Calling early elections before his opponents were ready to seriously confront him, and taking advantage of the vague sense of impending crisis surrounding North Korea, Abe successfully re-established his power, in the country and in the ruling party.

Now the question is what Abe intends to do with that newly refreshed authority. Will he spend it on a possibly chimerical pursuit of his life-long goal of constitutional revision, or will he finish another part of his wartime time history agenda and make a peace treaty deal with Russia? How will he continue to manage the constant chaos created by U.S. President Donald Trump, who arrives shortly on his doorstep? And what indeed will happen with North Korea? Perhaps most important of all, can he ever fulfill his promises of economic revitalization of Japan?

“In policy terms, the impact of the general election will be limited,” predicts Tobias Harris, a leading American analyst for Teneo Intelligence. “The ruling coalition’s victory was a victory for stability and continuity,” he wrote just after the vote was counted. That means moving first on domestic policy issues such as passage of a supplemental and then general budget and a crucial decision on the Bank of Japan’s governorship. Constitutional revision will likely take a back seat to those priorities, Harris believes.

But Abe is a Prime Minster who sees foreign and security policy as his main legacy and those questions will be at the forefront of his concerns. Before tackling those other questions, however, it is important to understand what happened in this election. As exit polls make clear, once again, the Japanese voters present a paradox.

* [Given task 1] Convert the entries from the line containing "coordinates (1486, 621)." through the line containing "Looking at the image, I should click on (1205, 644)." into a JSON list of strings, one string per line, leaving out blank lines.
The entries that follow are unrelated to the text about Abe's election.

* [Source material]
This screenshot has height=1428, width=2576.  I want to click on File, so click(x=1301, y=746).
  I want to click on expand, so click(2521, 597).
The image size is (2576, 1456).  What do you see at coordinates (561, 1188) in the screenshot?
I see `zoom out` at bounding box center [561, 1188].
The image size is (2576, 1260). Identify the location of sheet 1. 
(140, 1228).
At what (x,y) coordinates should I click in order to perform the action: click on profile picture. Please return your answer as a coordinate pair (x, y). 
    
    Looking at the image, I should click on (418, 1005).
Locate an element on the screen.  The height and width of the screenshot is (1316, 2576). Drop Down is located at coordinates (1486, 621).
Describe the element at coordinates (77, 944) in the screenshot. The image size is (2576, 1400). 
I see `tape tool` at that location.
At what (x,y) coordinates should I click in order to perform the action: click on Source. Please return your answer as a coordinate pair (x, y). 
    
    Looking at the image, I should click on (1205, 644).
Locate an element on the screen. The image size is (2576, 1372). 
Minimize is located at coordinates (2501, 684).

* [Given task 2] Carry on the commentary about Abe's election victory past its final sentence.

* [Exercise output 1]
[
  "Locate an element on the screen.  The height and width of the screenshot is (1316, 2576). Drop Down is located at coordinates (1486, 621).",
  "Describe the element at coordinates (77, 944) in the screenshot. The image size is (2576, 1400). ",
  "I see `tape tool` at that location.",
  "At what (x,y) coordinates should I click in order to perform the action: click on Source. Please return your answer as a coordinate pair (x, y). ",
  "    Looking at the image, I should click on (1205, 644)."
]

* [Exercise output 2]
They supported the continuation of the LDP-Komei government but not its policies, nor even Mr. Abe personally. When it comes to constitutional revision, or tax policy, or even the purported threat of North Korea, the majority of Japanese voters either oppose Abe’s policies or do not fully share his views.

Rather, Abe has brilliantly exploited the electoral system that was created more than 25 years ago to drive the LDP out of power. The single member districts were intended to encourage the creation of a two-party system, to give voters a choice between two centrist parties in the style of American politics.

That worked well in 2009 when the Democratic Party of Japan offered a credible left of center alternative – and swept the vote. But the collapse of the DPJ administration splintered the opposition and now the system works instead to the advantage of an LDP that easily wins most of the SMDs despite the fact that it does not command a majority of votes.

Abe had a brief scare when Tokyo Governor Yuriko Koike moved to try to fill the void created by the DPJ and set up a serious centrist alternative to the LDP. By calling the early election, Abe caught her off guard – and the campaign exposed her own arrogance and unpreparedness to lead a national party.

Ironically, it also destroyed the unwieldy DPJ and replaced it with a more cohesive leftwing party – one that may be very effective at mobilizing opposition to constitutional revision but, like the old Socialist Party, is unable to come to power by itself.

That leaves Abe in a somewhat odd situation. He has great power but he lacks the popular support to really wield it effectively.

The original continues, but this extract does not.